### Provided records:
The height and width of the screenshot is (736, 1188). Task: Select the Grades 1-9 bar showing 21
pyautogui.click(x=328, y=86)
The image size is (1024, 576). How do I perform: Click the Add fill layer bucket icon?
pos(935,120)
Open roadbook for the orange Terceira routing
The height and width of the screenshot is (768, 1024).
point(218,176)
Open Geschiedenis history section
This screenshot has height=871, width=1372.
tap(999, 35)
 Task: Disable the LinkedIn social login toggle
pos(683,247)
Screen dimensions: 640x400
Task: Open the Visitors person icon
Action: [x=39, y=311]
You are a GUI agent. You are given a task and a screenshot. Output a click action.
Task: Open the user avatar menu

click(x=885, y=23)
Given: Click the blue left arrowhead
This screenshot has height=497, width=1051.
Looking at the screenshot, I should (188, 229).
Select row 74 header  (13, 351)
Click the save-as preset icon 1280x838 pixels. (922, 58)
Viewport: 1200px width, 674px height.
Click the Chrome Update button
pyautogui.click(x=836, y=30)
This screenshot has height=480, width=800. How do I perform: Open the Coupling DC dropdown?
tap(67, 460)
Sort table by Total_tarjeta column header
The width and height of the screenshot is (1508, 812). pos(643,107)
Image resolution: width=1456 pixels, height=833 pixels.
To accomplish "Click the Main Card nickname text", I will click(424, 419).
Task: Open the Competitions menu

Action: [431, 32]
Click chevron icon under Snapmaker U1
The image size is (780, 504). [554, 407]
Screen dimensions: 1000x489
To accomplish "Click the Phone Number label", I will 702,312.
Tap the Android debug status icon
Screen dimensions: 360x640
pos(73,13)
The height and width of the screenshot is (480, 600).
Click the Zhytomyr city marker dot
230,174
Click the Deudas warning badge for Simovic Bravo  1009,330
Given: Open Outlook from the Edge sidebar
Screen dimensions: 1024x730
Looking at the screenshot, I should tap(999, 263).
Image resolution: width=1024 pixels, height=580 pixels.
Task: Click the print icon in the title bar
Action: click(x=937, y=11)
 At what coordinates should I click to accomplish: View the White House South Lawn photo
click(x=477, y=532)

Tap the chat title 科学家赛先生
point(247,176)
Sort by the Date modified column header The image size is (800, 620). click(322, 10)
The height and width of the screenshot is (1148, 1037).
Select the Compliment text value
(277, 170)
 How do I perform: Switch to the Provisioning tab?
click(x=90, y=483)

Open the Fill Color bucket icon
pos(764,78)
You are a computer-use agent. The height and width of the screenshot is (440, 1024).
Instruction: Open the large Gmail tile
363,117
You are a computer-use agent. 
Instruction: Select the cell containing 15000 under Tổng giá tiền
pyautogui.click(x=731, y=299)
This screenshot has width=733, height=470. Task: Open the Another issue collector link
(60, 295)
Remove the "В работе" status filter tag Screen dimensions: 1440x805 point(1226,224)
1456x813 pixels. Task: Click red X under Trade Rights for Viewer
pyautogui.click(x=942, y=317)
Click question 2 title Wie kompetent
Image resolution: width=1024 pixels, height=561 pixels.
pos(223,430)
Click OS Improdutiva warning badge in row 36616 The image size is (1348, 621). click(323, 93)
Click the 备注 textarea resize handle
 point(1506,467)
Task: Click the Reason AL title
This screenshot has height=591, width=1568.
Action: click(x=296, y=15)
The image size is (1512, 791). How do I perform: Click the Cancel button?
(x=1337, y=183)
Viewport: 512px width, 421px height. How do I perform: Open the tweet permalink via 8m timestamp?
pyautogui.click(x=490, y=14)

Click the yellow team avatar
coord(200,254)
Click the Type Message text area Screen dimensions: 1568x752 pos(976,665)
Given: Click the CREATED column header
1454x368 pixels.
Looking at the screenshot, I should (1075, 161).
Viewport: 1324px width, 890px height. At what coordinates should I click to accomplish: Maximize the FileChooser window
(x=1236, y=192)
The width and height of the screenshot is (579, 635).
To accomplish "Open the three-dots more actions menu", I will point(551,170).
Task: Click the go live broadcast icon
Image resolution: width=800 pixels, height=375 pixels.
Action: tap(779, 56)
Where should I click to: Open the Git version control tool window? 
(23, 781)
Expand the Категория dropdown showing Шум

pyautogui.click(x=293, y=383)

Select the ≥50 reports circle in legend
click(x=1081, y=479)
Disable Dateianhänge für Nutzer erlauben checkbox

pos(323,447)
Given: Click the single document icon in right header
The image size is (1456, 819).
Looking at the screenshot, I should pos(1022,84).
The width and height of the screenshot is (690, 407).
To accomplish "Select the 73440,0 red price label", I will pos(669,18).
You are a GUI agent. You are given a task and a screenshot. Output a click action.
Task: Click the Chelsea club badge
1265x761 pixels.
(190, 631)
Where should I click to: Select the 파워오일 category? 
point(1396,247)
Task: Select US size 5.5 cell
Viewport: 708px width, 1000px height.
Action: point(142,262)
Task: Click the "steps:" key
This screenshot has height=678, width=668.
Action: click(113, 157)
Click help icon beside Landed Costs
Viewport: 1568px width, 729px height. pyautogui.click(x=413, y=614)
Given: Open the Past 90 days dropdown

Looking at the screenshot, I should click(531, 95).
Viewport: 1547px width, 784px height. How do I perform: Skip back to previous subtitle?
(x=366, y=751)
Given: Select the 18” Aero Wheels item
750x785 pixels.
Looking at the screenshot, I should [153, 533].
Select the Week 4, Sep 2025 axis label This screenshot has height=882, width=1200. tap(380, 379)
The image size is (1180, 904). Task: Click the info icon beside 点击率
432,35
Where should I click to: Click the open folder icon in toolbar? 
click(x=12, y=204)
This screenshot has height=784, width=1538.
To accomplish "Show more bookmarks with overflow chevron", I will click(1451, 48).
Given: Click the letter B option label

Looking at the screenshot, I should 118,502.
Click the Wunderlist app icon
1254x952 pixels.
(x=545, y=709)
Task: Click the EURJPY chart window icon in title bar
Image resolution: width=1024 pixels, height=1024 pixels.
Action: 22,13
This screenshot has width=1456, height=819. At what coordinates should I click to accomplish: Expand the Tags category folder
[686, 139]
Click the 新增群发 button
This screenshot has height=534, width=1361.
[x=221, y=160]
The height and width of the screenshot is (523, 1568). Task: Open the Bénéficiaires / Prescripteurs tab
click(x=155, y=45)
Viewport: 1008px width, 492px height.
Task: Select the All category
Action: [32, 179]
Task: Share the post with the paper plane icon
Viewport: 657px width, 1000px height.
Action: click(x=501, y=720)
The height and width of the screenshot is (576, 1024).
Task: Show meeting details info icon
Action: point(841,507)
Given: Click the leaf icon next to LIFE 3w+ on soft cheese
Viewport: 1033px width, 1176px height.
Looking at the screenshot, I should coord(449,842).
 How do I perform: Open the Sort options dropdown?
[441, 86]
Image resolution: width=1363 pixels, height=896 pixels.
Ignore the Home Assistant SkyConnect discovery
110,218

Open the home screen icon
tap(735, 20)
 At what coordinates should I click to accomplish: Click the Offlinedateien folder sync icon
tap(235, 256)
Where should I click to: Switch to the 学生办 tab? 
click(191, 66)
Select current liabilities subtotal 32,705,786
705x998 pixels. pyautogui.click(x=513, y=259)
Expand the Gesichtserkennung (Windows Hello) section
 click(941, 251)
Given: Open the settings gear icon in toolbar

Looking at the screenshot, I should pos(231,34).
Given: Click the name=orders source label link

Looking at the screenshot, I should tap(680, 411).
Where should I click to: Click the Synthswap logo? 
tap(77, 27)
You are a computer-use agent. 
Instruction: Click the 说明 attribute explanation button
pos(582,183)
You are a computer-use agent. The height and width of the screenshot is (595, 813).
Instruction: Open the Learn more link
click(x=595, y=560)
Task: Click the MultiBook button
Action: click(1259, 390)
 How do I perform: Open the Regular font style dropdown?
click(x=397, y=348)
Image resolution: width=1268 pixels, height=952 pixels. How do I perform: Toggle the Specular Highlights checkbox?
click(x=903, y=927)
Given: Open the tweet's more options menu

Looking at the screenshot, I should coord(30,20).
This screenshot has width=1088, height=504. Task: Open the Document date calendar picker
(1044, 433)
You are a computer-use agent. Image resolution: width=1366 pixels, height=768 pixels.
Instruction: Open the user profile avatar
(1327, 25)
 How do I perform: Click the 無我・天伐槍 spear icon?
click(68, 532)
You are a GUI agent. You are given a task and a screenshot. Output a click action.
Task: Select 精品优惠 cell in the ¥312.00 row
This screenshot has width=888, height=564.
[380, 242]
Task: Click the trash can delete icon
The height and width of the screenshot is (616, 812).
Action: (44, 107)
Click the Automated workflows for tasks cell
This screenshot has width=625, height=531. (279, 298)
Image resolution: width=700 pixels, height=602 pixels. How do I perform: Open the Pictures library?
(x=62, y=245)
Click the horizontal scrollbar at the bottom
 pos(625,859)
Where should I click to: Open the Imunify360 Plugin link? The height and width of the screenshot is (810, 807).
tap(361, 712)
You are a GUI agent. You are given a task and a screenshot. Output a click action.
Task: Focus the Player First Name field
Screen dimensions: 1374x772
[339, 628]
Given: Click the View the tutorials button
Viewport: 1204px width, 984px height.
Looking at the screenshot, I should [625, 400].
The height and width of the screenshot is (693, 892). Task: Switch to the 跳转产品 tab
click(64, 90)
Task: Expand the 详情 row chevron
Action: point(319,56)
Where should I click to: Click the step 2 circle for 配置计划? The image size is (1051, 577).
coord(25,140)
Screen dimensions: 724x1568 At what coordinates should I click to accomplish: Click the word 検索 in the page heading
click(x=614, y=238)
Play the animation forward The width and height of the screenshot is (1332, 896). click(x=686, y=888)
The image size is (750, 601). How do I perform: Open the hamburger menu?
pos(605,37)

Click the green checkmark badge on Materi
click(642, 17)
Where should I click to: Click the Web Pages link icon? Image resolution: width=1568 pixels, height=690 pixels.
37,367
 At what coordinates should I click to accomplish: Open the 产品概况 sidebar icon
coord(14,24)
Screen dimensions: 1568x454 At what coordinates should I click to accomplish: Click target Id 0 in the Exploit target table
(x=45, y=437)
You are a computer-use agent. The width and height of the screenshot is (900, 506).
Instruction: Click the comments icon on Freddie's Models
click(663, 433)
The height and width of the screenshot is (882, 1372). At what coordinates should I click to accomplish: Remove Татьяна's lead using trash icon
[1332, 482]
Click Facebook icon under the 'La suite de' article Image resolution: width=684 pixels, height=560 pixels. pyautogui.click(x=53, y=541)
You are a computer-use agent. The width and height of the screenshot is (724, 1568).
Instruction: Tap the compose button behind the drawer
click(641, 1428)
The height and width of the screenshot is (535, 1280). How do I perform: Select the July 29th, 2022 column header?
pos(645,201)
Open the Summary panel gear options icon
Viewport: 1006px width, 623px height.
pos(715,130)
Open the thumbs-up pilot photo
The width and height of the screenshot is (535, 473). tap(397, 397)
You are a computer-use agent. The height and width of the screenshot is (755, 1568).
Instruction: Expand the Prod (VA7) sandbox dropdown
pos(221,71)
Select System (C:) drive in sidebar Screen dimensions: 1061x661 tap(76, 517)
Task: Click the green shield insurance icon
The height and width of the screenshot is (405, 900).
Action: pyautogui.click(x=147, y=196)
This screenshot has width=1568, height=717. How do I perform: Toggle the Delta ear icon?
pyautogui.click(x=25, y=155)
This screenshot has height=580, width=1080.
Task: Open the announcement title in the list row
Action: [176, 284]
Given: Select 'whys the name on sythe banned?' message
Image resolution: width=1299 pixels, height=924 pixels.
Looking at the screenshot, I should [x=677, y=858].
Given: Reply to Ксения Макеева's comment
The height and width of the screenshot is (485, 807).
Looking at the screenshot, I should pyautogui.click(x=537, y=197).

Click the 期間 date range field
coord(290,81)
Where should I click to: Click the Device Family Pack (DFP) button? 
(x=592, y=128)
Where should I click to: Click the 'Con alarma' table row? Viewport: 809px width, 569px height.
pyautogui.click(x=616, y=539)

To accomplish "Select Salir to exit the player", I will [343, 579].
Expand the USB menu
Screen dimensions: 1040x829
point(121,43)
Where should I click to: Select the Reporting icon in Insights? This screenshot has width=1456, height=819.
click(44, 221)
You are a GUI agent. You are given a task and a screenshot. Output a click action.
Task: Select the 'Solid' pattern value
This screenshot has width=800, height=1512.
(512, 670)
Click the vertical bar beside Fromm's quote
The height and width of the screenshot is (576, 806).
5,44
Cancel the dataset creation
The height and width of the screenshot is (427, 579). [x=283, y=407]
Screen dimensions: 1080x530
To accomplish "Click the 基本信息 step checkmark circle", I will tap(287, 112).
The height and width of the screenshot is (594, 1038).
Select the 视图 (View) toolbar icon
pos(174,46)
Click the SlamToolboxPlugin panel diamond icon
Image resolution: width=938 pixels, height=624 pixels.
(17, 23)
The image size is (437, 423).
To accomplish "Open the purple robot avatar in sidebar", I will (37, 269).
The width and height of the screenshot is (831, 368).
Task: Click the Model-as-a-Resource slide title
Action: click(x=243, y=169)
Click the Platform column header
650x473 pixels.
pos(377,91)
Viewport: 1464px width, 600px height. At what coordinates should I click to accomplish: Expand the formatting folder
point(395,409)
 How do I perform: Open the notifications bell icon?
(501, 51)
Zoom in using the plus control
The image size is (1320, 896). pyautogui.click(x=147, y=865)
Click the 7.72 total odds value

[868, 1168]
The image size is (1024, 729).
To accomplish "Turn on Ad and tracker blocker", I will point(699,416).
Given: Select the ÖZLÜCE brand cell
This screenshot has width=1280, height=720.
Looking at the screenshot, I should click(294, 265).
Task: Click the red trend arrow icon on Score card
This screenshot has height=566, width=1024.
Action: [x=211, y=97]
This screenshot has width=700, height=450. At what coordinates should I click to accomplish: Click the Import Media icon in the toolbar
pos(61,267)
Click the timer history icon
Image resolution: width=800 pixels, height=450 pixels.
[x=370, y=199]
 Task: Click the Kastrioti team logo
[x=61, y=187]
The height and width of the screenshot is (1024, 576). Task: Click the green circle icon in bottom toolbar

### Task:
Please lay out the rows from the very first one through the line containing "Click the save-as" as a JSON list of strings, one string per line, with blank lines left out.

### Full output:
[
  "The height and width of the screenshot is (736, 1188). Task: Select the Grades 1-9 bar showing 21",
  "pyautogui.click(x=328, y=86)",
  "The image size is (1024, 576). How do I perform: Click the Add fill layer bucket icon?",
  "pos(935,120)",
  "Open roadbook for the orange Terceira routing",
  "The height and width of the screenshot is (768, 1024).",
  "point(218,176)",
  "Open Geschiedenis history section",
  "This screenshot has height=871, width=1372.",
  "tap(999, 35)",
  " Task: Disable the LinkedIn social login toggle",
  "pos(683,247)",
  "Screen dimensions: 640x400",
  "Task: Open the Visitors person icon",
  "Action: [x=39, y=311]",
  "You are a GUI agent. You are given a task and a screenshot. Output a click action.",
  "Task: Open the user avatar menu",
  "click(x=885, y=23)",
  "Given: Click the blue left arrowhead",
  "This screenshot has height=497, width=1051.",
  "Looking at the screenshot, I should (188, 229).",
  "Select row 74 header  (13, 351)",
  "Click the save-as preset icon 1280x838 pixels. (922, 58)"
]